An LLC’s ability to change tax treatment is a significant advantage for startup companies, especially those focusing on growing revenues in the early years. For example, ABC LLC elects to be taxed as a partnership until it produces a profit.

Many startups incur losses in their early years due to the heavy expense of “scaling” – growing revenues as quickly as possible. Being taxed as a partnership enables the business to distribute losses pro-rata to shareholders, potentially offsetting other personal revenue. When the business begins to make profits, the company elects a corporation tax treatment.

A drawback of LLC structures is the IRS prohibition of paying a salary or wage to a member if the LLC is treated as a partnership. However, a member may receive a “guaranteed payment” to replace the lost salary:

“Guaranteed payments are those made by a partnership to a partner that are determined without regard to the partnership’s income. A partnership treats guaranteed payments for services, or for the use of capital, as if they were made to a person who is not a partner.

This treatment is for purposes of determining gross income and deductible business expenses only. For other tax purposes, guaranteed payments are treated as a partner’s distributive share of ordinary income. Guaranteed payments are not subject to income tax withholding.”

Possible Future Funding Needs

Companies grow through retaining and reinvesting profits or securing new investments from existing owners. The requirement of personal liability in a partnership is a significant investment obstacle for fundraising. Many partnership agreements restrict the partnership from borrowing money without partner approval; some may limit the entry of new partners.

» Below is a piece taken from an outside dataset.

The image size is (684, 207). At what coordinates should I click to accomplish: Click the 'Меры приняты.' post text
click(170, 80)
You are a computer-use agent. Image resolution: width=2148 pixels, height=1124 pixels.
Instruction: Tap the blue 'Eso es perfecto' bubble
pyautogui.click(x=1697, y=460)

Where both prohibitions exist, additional fundraising may be impossible. Also, the partnership agreement can limit the continuity of a partnership to a specific date or the occurrence of certain events (the death or bankruptcy of a partner). Even the transfer of partnership interests between partners or partners and their family members may be restricted.

In cases where the sale of additional partnership interests is possible, the partnership is likely to find few investors willing to accept liability for partners or the partnership. Another disadvantage of raising funds through the sale of additional partnership interests is the increased complexity of administration. Each existing partner’s interest is affected, requiring a new calculation each time a partner is added.

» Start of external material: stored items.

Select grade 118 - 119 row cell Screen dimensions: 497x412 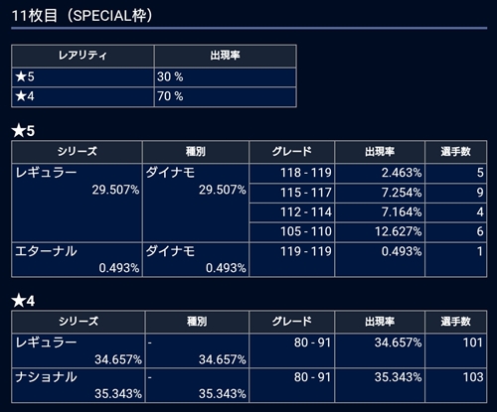pos(292,173)
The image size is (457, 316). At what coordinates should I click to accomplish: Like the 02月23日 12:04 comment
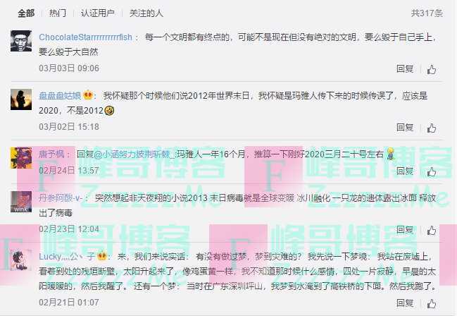point(432,231)
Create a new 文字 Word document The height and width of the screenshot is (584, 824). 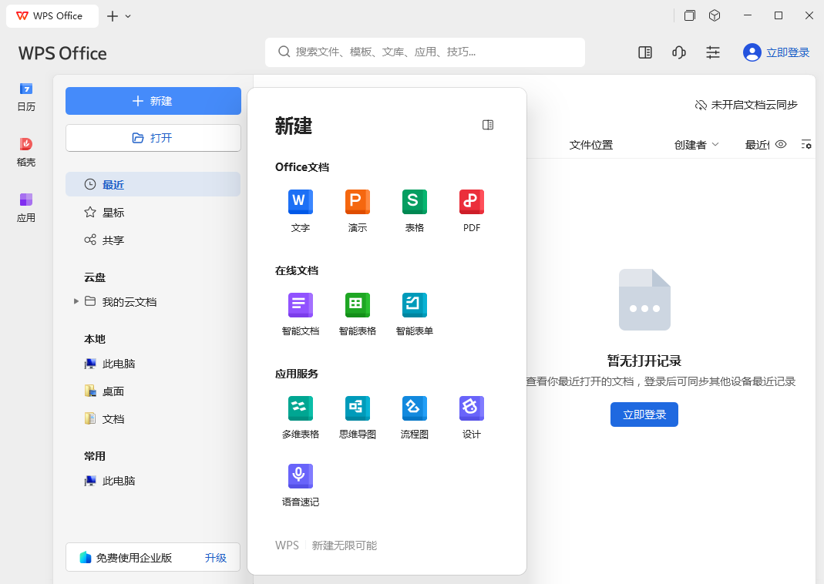[300, 203]
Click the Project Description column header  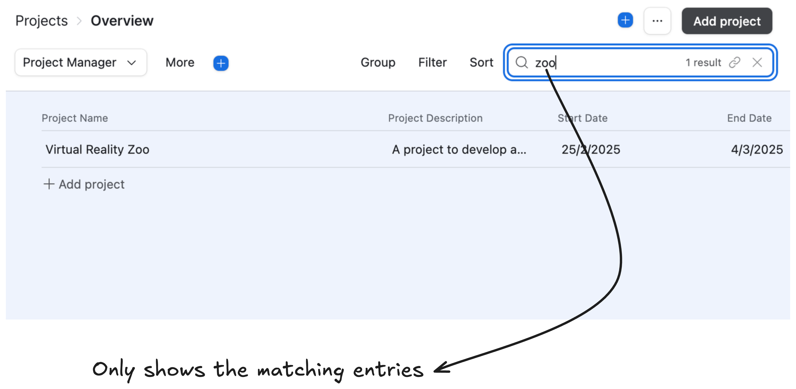click(435, 118)
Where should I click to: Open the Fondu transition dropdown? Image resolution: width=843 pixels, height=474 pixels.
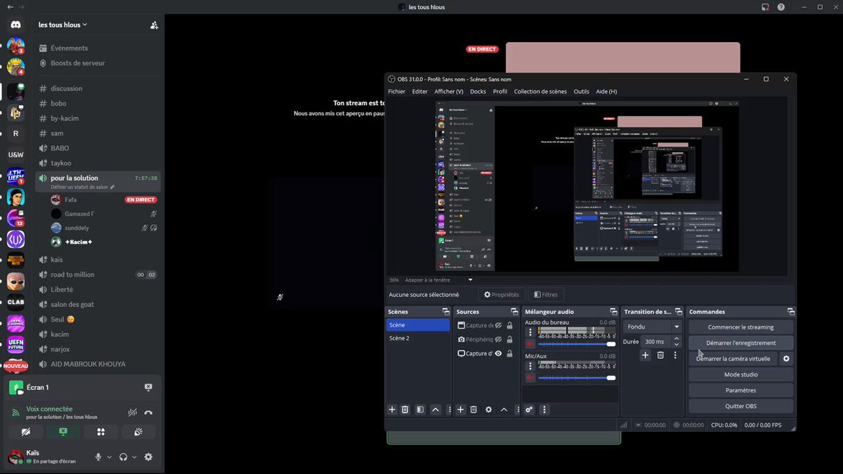[653, 327]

LLC investors do not purchase shares but membership units. Membership units represent a percentage of ownership. However, membership units are often referred to as shares because most potential investors are more familiar with stock transactions. LLCs have far fewer restrictions on how they can assign membership units, including different classes of membership units. This makes an LLC a far more flexible structure for investment.

Also, Federal and State securities laws do not have burdensome requirements for sales. Finally, limited liability companies can continue indefinitely in most states, changing, adding, and losing members without affecting the operation of the LLC. These features make the LLC form preferable to a partnership if future funding is likely.

Final Thoughts

While partnerships have centuries of use and benefit from hundreds of legal precedents, LLCs are relatively new business structures. Since individual states regulate them, differences in their features may exist from one locale to another.

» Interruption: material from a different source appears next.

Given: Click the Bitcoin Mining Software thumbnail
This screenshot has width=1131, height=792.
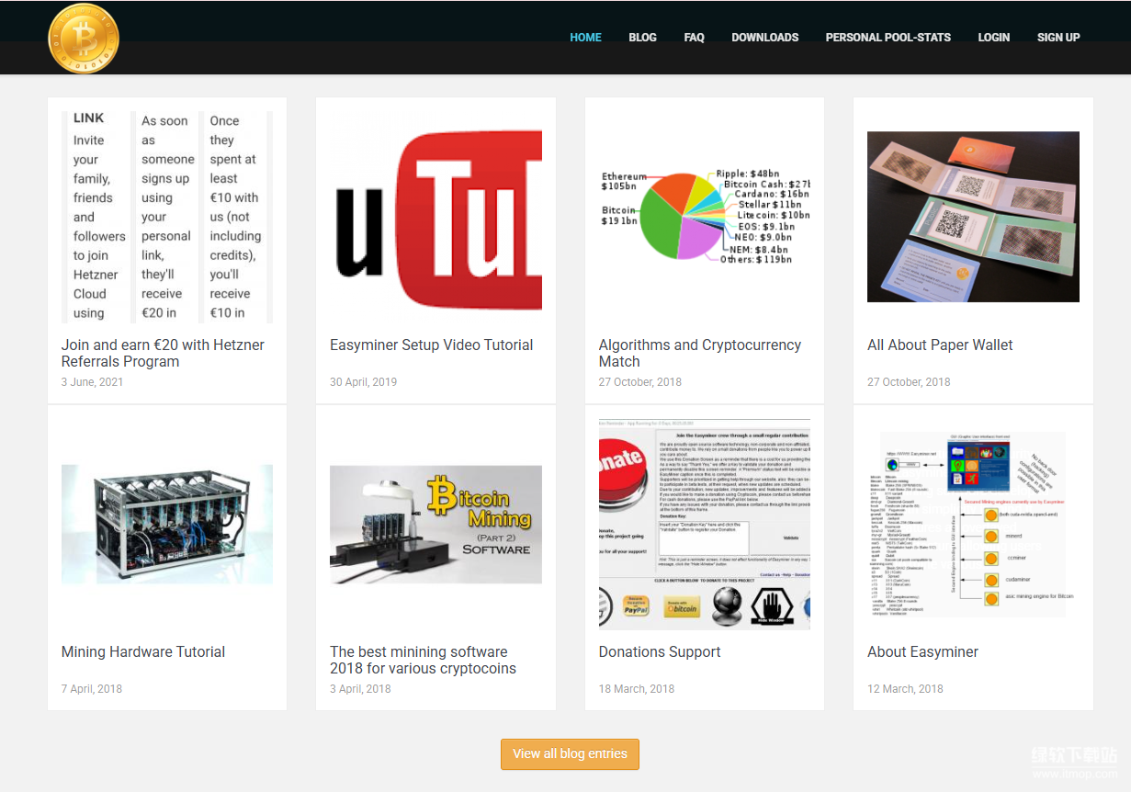Looking at the screenshot, I should pos(435,524).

One of the more subtle differences between LLCs and Partnerships is that an LLC emphasizes the company in its entirety whereas a partnership places more emphasis on the individual partners. The involvement of a partner in the business can have a substantially greater impact than a member of an LLC. So, knowing your partners, their reliability and trustworthiness is very important.

For founders worrying about losing control of their companies, neither a partnership nor an LLC guarantees that founders will always maintain control. However, there are provisions available to each structure that might protect a founder’s interest.

Before selecting the legal structure for their new business, founders should seek competent legal advice from attorneys experienced with the intricacies of all business structures. The wrong choice can cause significant issues down the road.